Le succès croissant du biocontrôle tient à sa capacité unique à conjuguer écologie, efficacité et acceptabilité sociétale. Voici les principaux atouts observés sur le terrain :

  • Préservation de la biodiversité : en ciblant spécifiquement les agents pathogènes et ravageurs, le biocontrôle limite l’impact sur les autres organismes vivants indispensables à la vie des sols et au fonctionnement des cultures (abeilles, pollinisateurs, microfaune).
  • Résistance limitée : contrairement aux substances de synthèse, les solutions issues du biocontrôle tendent à limiter l’apparition de résistances grâce à la diversité des modes d’action (référence : Institut du Végétal, ARVALIS 2022).
  • Santé des agriculteurs et qualité des produits : la réduction du recours aux intrants chimiques diminue les risques sanitaires pour les travailleurs agricoles et favorise la production d’aliments à faible résidu.
  • Acceptabilité par les consommateurs : selon une enquête Ifop (2022), 84% des Français perçoivent favorablement l’utilisation de solutions naturelles pour protéger les cultures.
  • Contribution aux objectifs de réduction des pesticides : le plan Ecophyto II+ vise une réduction de 50% de l’usage des produits phytosanitaires d’ici 2030, et le biocontrôle est l’un des leviers majeurs pour tenir ces engagements européens (source : Ministère de l’Agriculture, 2022).

Limites et défis à relever pour l’essor du biocontrôle

Malgré des avancées tangibles, le biocontrôle fait face à plusieurs défis à prendre en compte :

  • Efficacité variable selon les contextes : de nombreux produits nécessitent d’être employés dans des conditions culturales optimales et en complémentarité avec d’autres pratiques agroécologiques.
  • Formulation et stockage : la viabilité des micro-organismes dans certains produits reste un enjeu technique majeur.
  • Registre réglementaire : l’homologation des produits de biocontrôle reste soumise à un cadre exigeant, parfois long à l’échelle européenne.
  • Veille technique et formation : la réussite des stratégies de biocontrôle passe par l’accès à des conseils adaptés et l’accompagnement des agriculteurs dans la prise en main de ces solutions.

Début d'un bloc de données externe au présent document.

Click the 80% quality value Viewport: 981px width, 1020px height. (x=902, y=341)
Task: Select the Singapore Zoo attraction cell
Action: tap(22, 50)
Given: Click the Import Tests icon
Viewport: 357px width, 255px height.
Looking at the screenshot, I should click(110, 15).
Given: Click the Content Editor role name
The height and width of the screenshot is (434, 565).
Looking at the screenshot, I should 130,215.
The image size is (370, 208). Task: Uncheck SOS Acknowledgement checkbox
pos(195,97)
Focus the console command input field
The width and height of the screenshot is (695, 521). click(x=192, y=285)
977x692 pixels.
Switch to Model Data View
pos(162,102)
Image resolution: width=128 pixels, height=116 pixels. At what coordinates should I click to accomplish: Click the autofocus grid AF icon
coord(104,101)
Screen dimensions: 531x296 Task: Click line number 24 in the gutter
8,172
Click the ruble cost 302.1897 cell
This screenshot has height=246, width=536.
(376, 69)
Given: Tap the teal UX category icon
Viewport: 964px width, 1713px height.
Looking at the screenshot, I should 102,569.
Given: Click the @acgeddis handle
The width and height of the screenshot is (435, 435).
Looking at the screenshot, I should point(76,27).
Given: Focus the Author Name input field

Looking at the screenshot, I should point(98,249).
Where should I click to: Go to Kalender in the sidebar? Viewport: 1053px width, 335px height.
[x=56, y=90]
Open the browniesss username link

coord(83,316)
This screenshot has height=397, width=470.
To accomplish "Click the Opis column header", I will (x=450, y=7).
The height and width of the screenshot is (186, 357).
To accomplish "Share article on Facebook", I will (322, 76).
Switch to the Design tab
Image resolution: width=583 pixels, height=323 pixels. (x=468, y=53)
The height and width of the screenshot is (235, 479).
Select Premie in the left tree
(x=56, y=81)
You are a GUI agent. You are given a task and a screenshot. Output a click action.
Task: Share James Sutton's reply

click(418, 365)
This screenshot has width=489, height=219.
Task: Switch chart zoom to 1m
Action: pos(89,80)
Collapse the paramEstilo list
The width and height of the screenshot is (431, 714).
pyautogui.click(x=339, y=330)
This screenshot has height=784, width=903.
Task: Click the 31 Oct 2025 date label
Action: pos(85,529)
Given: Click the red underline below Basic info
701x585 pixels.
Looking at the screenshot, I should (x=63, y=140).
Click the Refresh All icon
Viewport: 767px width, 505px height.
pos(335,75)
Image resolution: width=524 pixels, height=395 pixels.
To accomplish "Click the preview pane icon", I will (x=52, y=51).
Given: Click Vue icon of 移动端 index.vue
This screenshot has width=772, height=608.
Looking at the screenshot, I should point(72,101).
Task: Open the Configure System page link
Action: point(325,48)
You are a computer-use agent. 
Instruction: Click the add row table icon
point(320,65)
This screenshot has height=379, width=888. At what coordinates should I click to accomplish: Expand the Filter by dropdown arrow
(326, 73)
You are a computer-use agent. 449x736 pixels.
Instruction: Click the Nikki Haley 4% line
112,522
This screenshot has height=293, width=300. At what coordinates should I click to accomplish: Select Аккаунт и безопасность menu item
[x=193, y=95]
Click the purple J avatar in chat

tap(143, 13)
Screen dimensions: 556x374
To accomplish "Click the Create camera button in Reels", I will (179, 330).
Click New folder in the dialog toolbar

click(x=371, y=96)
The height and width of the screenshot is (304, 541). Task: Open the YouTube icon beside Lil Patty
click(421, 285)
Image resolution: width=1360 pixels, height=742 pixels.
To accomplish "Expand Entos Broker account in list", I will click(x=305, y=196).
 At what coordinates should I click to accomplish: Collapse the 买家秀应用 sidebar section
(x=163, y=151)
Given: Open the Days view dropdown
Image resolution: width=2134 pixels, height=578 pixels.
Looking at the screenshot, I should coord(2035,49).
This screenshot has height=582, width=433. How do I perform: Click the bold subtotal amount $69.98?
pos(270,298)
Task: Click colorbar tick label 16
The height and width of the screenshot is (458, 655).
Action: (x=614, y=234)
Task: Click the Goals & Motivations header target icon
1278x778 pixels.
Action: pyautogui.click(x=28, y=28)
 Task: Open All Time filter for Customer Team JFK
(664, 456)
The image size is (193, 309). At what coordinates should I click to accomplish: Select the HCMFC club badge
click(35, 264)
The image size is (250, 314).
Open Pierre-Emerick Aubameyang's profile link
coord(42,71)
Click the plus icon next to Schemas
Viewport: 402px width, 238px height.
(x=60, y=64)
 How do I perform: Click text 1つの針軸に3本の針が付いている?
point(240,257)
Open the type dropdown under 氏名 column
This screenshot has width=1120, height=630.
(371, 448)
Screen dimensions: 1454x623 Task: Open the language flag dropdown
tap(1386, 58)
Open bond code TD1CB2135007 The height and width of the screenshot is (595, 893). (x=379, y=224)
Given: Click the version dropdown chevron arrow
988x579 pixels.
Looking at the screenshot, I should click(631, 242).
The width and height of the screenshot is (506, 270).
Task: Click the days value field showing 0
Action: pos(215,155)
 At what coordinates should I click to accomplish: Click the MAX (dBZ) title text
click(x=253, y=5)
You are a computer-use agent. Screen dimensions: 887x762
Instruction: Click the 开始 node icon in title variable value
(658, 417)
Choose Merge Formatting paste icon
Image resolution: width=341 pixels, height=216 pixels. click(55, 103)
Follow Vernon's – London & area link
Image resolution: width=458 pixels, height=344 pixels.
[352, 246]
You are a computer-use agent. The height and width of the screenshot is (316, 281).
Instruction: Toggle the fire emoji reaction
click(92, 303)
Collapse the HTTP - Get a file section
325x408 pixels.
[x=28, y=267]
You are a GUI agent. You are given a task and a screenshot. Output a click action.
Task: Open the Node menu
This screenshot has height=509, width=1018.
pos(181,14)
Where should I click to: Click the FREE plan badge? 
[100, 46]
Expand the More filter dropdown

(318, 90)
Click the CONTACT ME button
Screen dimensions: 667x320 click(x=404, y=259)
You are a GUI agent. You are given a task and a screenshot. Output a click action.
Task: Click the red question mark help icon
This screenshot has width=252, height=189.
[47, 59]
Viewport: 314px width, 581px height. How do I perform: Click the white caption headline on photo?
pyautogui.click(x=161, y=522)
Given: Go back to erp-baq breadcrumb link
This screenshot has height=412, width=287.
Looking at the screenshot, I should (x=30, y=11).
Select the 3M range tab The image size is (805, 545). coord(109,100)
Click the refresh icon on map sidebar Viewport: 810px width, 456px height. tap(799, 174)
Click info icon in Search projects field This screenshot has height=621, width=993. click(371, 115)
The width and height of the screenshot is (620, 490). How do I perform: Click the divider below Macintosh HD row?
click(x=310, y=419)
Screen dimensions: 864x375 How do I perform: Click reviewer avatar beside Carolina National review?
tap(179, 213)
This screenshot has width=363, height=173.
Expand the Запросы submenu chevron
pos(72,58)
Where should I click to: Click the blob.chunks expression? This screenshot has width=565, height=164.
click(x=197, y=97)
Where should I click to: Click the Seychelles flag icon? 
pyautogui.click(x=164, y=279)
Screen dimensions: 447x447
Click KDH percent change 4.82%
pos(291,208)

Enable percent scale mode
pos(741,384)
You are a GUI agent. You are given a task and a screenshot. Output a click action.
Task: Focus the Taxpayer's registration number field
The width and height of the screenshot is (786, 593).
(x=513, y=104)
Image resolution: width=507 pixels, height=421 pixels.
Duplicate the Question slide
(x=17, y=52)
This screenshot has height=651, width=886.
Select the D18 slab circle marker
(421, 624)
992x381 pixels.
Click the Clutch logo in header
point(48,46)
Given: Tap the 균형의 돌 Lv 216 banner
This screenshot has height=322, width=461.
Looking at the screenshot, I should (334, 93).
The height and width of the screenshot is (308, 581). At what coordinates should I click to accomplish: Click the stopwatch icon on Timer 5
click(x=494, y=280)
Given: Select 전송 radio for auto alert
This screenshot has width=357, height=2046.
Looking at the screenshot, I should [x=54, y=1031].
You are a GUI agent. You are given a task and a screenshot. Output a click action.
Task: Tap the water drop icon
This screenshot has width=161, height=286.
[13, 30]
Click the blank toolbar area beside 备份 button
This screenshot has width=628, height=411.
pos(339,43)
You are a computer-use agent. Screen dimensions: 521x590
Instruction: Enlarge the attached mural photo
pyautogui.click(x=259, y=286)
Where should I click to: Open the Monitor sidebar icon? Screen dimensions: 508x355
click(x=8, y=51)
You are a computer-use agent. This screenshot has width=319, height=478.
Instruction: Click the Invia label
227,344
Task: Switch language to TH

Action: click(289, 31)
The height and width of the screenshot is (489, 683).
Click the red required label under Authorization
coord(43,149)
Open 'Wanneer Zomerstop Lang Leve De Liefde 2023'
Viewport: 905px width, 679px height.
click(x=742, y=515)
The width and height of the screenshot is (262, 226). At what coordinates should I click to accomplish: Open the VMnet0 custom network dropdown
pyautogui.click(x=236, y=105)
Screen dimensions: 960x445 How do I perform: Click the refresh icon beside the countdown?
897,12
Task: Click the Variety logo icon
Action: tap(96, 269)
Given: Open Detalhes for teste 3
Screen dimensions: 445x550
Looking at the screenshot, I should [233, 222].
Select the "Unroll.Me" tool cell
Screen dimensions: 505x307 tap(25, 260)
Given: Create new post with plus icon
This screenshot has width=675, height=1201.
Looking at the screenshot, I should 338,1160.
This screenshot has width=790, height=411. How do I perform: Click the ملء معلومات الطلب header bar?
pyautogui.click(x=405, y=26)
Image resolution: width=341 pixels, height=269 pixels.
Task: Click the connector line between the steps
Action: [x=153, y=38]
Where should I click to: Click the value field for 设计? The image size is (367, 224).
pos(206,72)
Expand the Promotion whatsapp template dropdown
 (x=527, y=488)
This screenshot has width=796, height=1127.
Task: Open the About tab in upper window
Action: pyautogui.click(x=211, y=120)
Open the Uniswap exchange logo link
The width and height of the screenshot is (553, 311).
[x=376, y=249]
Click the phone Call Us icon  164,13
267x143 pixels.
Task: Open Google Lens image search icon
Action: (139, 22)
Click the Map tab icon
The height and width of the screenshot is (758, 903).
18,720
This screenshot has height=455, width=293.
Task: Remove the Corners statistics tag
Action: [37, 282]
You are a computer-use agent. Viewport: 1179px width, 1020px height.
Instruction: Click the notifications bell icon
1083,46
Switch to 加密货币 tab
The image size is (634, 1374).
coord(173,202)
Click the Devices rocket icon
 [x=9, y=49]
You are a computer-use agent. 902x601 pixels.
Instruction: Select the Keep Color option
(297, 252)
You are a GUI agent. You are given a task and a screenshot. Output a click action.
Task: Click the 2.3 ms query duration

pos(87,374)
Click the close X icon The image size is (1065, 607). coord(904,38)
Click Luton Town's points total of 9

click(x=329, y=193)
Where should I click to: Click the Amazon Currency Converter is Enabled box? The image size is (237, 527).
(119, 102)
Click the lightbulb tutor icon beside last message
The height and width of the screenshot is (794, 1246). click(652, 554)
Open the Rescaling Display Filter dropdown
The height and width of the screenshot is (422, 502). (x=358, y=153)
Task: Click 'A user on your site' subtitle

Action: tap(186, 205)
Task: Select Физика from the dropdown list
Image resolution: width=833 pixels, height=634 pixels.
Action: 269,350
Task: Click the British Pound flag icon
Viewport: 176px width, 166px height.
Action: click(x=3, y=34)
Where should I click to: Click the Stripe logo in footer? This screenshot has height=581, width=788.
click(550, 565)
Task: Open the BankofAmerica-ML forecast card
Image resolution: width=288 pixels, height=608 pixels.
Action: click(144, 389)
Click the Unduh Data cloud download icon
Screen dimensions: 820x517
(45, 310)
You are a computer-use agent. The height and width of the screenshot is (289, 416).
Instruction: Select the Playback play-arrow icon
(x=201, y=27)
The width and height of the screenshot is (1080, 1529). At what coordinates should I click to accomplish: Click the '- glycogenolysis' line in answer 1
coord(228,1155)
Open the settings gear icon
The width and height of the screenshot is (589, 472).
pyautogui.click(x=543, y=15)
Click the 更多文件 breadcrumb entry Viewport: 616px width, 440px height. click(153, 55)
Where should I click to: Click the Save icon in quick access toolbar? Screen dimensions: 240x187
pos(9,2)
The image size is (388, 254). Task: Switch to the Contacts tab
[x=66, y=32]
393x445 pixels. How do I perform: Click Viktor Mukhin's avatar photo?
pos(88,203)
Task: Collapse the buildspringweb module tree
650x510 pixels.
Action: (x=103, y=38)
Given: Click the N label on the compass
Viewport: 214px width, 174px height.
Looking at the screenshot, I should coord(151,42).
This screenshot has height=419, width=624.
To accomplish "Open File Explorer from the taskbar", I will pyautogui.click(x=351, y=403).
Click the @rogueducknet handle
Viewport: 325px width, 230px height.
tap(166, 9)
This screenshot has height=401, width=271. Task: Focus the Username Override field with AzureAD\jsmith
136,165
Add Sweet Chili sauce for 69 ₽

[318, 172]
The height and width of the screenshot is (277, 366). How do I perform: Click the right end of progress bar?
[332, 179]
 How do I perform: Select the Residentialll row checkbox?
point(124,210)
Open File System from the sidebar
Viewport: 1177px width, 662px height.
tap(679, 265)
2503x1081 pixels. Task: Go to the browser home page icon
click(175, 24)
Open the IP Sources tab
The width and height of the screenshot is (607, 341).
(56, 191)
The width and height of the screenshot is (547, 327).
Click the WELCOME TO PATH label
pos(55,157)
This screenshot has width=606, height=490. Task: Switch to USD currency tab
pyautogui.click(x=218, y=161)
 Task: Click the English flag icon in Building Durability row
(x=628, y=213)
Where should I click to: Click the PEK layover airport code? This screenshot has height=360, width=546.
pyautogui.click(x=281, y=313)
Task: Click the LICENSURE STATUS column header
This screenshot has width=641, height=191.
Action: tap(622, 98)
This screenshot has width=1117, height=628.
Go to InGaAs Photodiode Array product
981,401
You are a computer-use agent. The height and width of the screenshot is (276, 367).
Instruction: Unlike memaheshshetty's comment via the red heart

Selon l’Association française des entreprises de produits de biocontrôle (IBMA France), le biocontrôle représentait en 2022 environ 15% des ventes totales de produits de protection des plantes en France, avec un taux de croissance moyen de 14% par an depuis 2016.

Perspectives et innovations à venir

L’avenir du biocontrôle sera marqué par plusieurs axes d’innovation :

  • Intégration numérique : développement de plateformes collaboratives pour le suivi en temps réel des pressions parasitaires et l’optimisation du positionnement des produits de biocontrôle (ex : projet AGRINUM, 2023).
  • Biotechnologies et criblage à haut-débit : découverte accélérée de nouveaux agents microbiens dotés d’une efficacité accrue grâce à l’intelligence artificielle et la génomique (source : recherche française CNRS/INRAE).
  • Co-développement avec les filières : multiplication des partenariats entre start-up, instituts techniques et agriculteurs pour concevoir des solutions adaptées à chaque terroir et filière de production.

Le biocontrôle incarne aujourd’hui l’une des pistes les plus prometteuses pour accélérer la transition agroécologique à l’échelle nationale et européenne. En réconciliant agriculture, innovation et respect des équilibres naturels, il offre aux agriculteurs des solutions concrètes pour affronter la complexité croissante des enjeux sanitaires.

Sources principales : INRAE, ANSES, Ministère de l’Agriculture, IFV, AgroSolutions, ARVALIS, IBMA France, ANPP, CTIFL, Chambre d’Agriculture, CNRS.